* **TASK DETAILS**
Everything from the line with "Where should I click to: Focus" to the end of the data below, both lines included, should be transcribed exactly; please omit the pictures.

* **MATERIAL FOR THIS TASK**
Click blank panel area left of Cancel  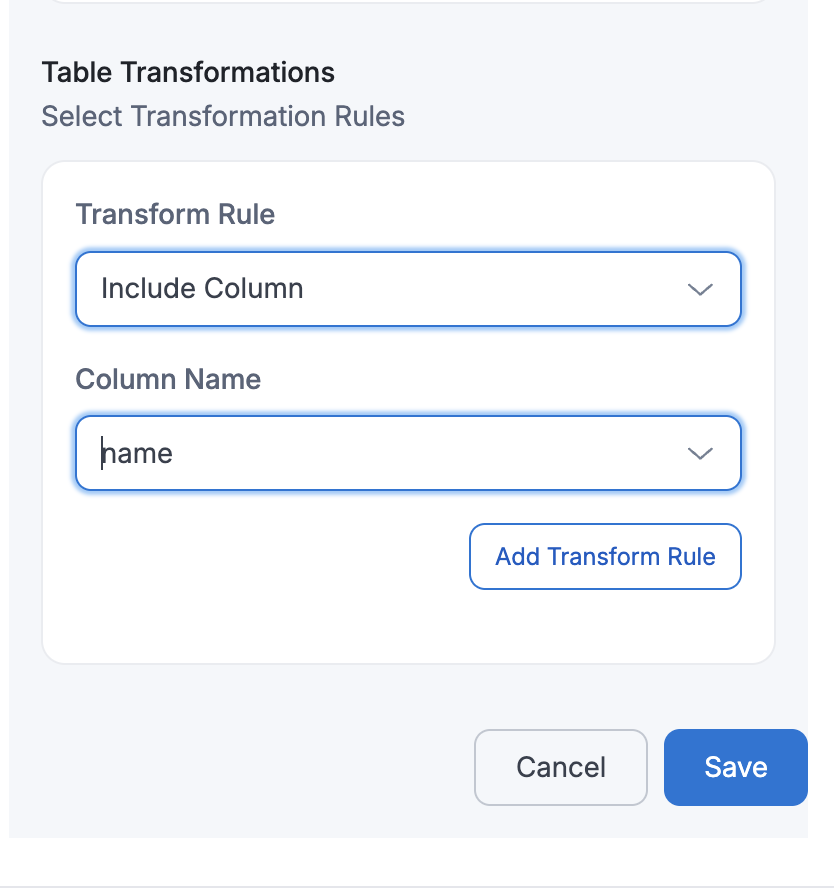coord(250,767)
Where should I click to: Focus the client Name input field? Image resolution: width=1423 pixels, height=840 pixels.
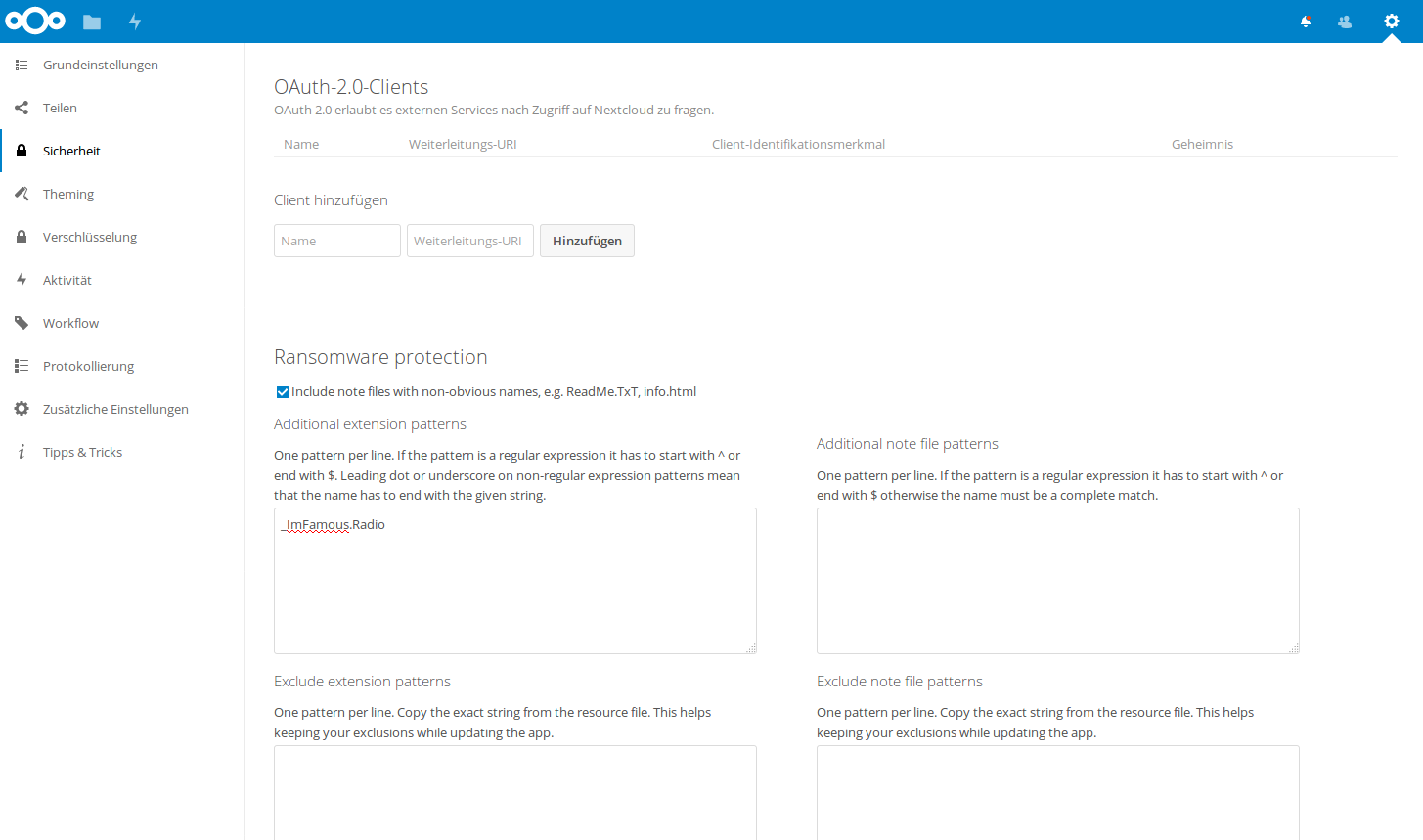click(x=336, y=241)
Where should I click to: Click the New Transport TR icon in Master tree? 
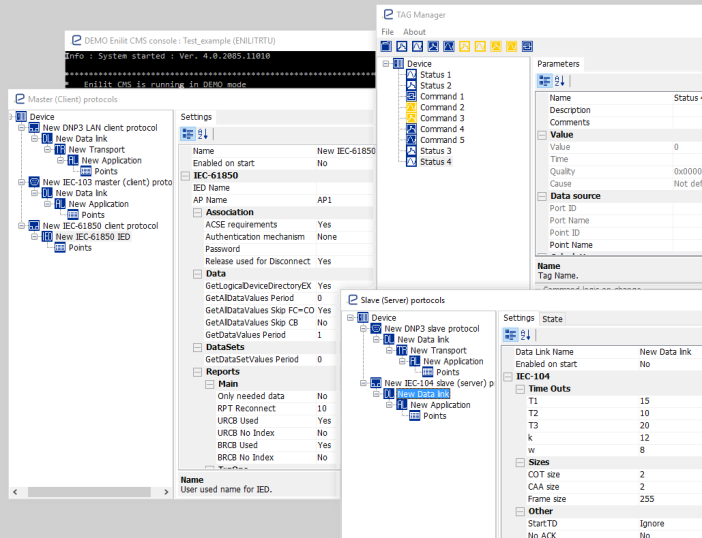(59, 150)
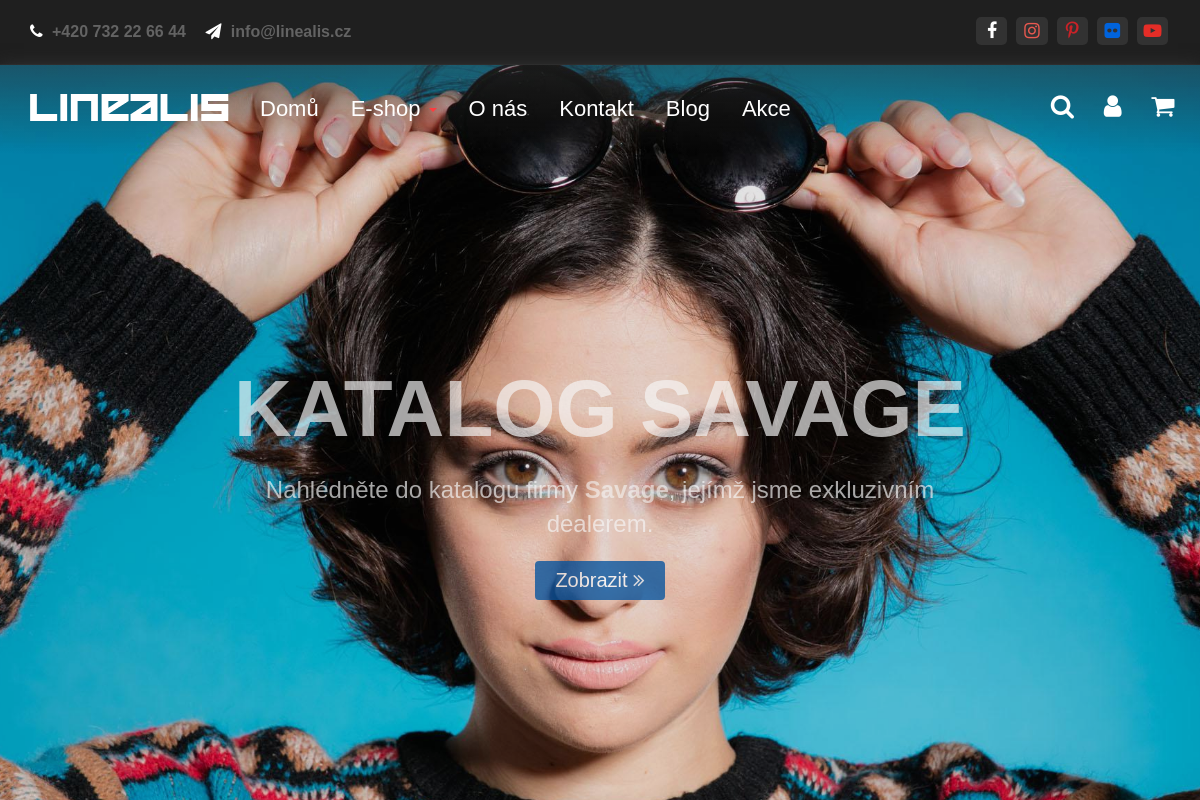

* **ANSWER FOR THE TASK**
Where should I click to: Focus the client Name input field? Image resolution: width=1423 pixels, height=840 pixels.
click(x=336, y=241)
Where should I click to: Click the New Transport TR icon in Master tree? 
(59, 150)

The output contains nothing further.